____ VORGEGEBENER TEXT

So weit sind wir noch nicht, es handelt sich nur um den Extended-Teil der jeweiligen Ausgaben.

Grüße
Marco


----------



## Daniel_M (10. Juni 2010)

ile schrieb:


> Zum Mainboardtest: Ich habe ja lange nichts gesagt, aber mir stinkt es langsam, dass die Lüftersteuerung von Gigabyte immer so gelobt wird , denn die ist in Wirklichkeit eine der schlechtesten auf dem Markt, denn meist wird der CPU-Lüfter nur auf höchstens 60 % (z. T. auch 50 %) der Maximaldrehzahl gedrosselt: Das ist mangelhaft!  Da hilft es mir auch nichts, dass die Stufen so klein sind: Man denke mal einer will den Boxed-Kühler nutzen: Wenn der auf 60 % ist, ist der immer noch deutlich zu laut, vor allem da die Temperatur ja alles andere als im kritischen Bereich ist. Und es gibt genug CPU-Kühler, deren Maximaldrehzahl über 1600 upm hat, da kommt man mit einem Gigabyte-Board niemals in den unhörbaren Bereich im Idle-Betrieb. Also kann ich nur appellieren: Ende damit, von einer "tollen" Lüftersteuerung zu sprechen, denn die müsste in jeder Hinsicht (nahezu) perfekt sein, davon ist Gigabyte meilenweit entfernt!!!

________

## SCHRIFTLICHE AUFGABE 1
Gib aus den Zeilen weiter unten den Abschnitt unverändert wieder, der mit der Zeile beginnt, die „Identify the click“ enthält, und mit der Zeile endet, die „Tuotemerkkejä (240, 878)“ enthält, beide eingeschlossen.
Der Text und die Zeilen sind voneinander unabhängiges Material.

____ BEREITGESTELLTE ZEILEN

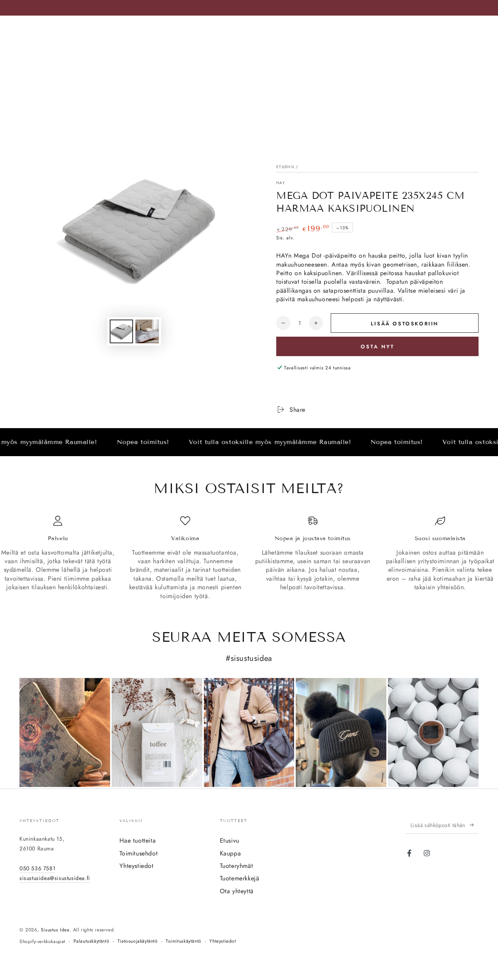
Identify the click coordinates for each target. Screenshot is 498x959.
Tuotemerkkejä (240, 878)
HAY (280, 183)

________
____ BEREITGESTELLTE ZEILEN

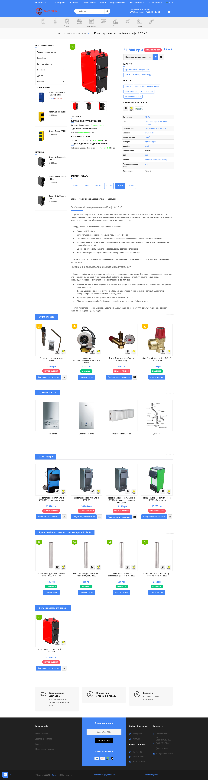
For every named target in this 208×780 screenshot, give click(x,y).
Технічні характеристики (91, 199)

________

## SCHRIFTLICHE AUFGABE 2
Auf wie viel Prozent der Maximaldrehzahl wird der CPU-Lüfter laut dem vorgegebenen Text bei Gigabyte meist höchstens gedrosselt?

## SCHRIFTLICHE ANTWORT 1
Identify the click coordinates for each target. Screenshot is 498x959.
Tuotemerkkejä (240, 878)

## SCHRIFTLICHE ANTWORT 2
Auf höchstens 60 %, zum Teil auch 50 % der Maximaldrehzahl.